Après le feu vert du Conseil Constitutionnel, la loi Hadopi peut entrer en application. Avocat spécialisé en propriété intellectuelle, Stéphane Rançon analyse les spécificités du dispositif français.

Recalé partiellement par le Parlement au printemps, révisé au cours de l’été, le dispositif public de lutte contre le piratage des œuvres culturelles par internet va pouvoir entrer en vigueur prochainement.

Dans la pratique, les premiers messages d’avertissement aux abonnés pris « en flagrant délit » de piratage pourront être envoyés en début d’année prochaine.

Saisi par les parlementaires socialistes, le Conseil constitutionnel a en effet validé le 22 octobre à une exception près le projet de loi Hadopi 2, tel qu’il a été voté par le Parlement en septembre. Les « sages » ont « uniquement » censuré un article du texte qui permettait « au juge de statuer par ordonnance pénale sur la demande de dommages et intérêts », estimant « qu’il incombait alors au législateur de fixer dans la loi les règles applicables et non de les renvoyer au décret ».

Pour Place Publique, M° Stéphane Rançon, avocat au barreau de Paris, décrypte les mesures qui vont s’appliquer et met en lumière l’évolution en Europe des protections contre le piratage sur internet.

Place Publique : Quel est le principe central du dispositif français tel qu’il va s’appliquer prochainement avec la création de la Haute Autorité pour la Diffusion des Œuvres et la Protection des droits sur Internet (HADOPI) ?

Stéphane Rançon : La France institue un système de prévention du téléchargement illégal par internet en appliquant des sanctions graduées pouvant aller jusqu’à des amendes et à la suspension de l’abonnement à internet. Aux côtés de ce volet répressif, il est prévu de renforcer l’offre légale de contenus disponibles sur internet notamment en raccourcissant le délai pour la diffusion de films après leur sortie en salle : de 6 mois actuellement à 4 mois pour les DVD.

PP : Le pouvoir de sanction est désormais confié au juge et non plus, comme le souhaitait dans un premier temps le gouvernement, à une autorité administrative. Reste que la loi retient un processus de sanction spécifique, l’ordonnance pénale, plutôt inhabituel …

SR : Incontestablement, le mécanisme de l’ordonnance pénale est dérogatoire au droit commun et attentatoire aux droits de la défense. Ce système permet en effet de sanctionner le contrevenant sans qu’il ne soit préalablement averti. Il a été appliqué pour lutter contre l’insécurité routière et parvenir ainsi à des résultats probants. En fait, on montre maintenant du doigt les délinquants du téléchargement comme les délinquants routiers !

PP : La France se place ainsi en tête des pays protecteurs des droits des auteurs…

SR : A l’évidence. Mais en Europe, la Suède dispose aussi d’un système rigoureux contre le piratage sur internet, qui cependant engendre de nombreux problèmes pour son application. Et le Royaume-Uni étudie –le vote pourrait intervenir fin novembre- un projet de même inspiration qui adopterait le principe de la riposte graduée et envisagerait notamment comme sanction pour les contrevenants la diminution de la bande passante. Le gouvernement du Royaume-Uni souhaite « durcir » ce système répressif et inclure la possibilité de suspendre l’accès à internet.

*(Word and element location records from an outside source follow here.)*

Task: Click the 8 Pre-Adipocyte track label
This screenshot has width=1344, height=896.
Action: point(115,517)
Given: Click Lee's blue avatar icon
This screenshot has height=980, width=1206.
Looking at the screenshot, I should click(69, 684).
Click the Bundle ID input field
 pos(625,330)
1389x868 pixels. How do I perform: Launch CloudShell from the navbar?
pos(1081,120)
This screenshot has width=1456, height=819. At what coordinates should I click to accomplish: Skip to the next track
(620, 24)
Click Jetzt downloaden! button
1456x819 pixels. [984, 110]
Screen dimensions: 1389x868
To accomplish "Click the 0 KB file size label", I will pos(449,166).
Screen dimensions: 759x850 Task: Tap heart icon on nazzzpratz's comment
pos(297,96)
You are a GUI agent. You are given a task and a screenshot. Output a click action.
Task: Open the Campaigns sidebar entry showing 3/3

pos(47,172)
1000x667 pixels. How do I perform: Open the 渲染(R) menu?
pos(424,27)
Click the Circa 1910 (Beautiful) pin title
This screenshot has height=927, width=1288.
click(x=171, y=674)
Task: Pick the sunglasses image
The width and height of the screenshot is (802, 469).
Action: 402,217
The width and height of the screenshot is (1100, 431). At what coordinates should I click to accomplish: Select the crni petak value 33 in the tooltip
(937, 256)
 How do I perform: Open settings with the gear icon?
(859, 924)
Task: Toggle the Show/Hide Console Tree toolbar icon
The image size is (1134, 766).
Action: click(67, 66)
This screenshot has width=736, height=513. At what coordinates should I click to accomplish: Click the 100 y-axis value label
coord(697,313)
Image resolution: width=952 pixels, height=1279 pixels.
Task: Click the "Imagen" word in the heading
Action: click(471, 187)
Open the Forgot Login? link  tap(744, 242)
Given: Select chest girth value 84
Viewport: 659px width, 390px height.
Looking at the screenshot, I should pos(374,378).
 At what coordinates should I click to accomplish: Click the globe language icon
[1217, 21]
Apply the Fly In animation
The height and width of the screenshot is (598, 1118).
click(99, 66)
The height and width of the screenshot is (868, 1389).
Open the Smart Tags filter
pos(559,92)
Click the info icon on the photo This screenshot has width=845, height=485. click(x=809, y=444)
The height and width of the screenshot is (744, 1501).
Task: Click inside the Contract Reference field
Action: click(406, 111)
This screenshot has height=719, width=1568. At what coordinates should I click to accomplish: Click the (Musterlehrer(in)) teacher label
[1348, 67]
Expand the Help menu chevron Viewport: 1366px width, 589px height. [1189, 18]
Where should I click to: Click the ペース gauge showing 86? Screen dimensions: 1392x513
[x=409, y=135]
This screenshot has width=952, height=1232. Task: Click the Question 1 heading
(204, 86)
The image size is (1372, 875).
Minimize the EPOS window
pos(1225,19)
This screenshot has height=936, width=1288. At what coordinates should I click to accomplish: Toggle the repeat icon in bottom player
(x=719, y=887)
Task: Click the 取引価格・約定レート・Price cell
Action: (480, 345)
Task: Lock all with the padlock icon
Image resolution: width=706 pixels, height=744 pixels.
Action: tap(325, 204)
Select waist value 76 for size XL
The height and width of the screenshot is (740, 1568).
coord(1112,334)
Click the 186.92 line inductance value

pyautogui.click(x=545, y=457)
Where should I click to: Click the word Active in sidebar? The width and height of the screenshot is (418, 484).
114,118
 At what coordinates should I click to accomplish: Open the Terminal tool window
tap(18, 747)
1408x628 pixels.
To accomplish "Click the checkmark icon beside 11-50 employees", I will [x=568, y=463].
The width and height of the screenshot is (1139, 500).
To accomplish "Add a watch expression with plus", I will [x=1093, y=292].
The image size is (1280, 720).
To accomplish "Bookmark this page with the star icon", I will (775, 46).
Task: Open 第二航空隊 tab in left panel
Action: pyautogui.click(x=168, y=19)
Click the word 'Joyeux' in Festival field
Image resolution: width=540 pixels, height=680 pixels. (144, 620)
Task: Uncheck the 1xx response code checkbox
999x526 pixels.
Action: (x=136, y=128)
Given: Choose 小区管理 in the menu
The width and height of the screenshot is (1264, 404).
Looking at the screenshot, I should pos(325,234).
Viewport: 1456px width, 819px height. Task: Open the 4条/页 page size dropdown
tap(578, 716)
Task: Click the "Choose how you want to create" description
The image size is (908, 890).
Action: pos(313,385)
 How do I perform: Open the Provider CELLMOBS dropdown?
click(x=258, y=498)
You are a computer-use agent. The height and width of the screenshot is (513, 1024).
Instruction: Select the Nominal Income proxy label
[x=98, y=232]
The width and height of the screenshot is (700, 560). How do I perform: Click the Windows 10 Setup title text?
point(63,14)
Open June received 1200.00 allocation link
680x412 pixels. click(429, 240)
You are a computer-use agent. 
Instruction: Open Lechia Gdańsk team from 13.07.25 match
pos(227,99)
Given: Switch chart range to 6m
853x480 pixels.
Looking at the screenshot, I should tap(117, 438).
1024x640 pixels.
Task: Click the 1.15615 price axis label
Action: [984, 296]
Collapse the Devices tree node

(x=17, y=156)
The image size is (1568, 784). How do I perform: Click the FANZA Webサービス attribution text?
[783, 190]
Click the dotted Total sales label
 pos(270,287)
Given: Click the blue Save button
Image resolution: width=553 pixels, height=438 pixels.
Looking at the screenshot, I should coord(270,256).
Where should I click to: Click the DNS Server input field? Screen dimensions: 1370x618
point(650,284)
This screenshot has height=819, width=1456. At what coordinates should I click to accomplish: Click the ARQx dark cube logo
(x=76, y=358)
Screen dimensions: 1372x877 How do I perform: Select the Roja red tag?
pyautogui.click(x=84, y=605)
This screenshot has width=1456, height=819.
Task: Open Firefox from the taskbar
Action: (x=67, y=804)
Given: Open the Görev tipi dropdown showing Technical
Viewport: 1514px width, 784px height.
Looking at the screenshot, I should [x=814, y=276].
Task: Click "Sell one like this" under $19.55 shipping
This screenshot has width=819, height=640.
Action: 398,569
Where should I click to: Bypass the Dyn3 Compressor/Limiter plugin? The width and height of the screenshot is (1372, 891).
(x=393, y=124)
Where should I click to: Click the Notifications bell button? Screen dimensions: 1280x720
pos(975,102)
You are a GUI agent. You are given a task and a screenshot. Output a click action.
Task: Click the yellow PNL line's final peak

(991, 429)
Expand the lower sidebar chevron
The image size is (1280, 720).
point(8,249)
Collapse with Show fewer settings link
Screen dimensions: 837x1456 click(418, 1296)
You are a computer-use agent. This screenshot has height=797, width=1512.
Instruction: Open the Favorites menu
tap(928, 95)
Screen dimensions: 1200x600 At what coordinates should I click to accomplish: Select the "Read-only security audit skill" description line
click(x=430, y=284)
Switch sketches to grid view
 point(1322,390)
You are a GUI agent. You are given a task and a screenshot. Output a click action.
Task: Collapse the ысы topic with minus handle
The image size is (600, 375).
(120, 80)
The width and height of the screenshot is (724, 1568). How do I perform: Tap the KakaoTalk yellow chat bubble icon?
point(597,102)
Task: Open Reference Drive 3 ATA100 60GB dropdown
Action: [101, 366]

PP : La suspension de l’abonnement à internet est pourtant une mesure contestée au motif qu’elle prive de l’accès à des services indispensables et constitue une privation de libertés ?

SR : Le Parlement européen a déjà considéré, dans un vote émis en 2008, que l’on ne pouvait sanctionner le piratage de contenus sur internet par la coupure de l’accès à internet. Actuellement, le Parlement et la Commission européenne travaillent sur une série de mesures regroupées dans ce que l’on appelle le paquet Télécoms. Le projet est en cours mais une majorité se dégage sur cette question, à savoir que l’accès à internet représente un droit fondamental et qu’on ne saurait y porter atteinte sans une décision préalable de justice. La nouvelle loi française contourne donc cette difficulté mais au détriment des droits de la défense.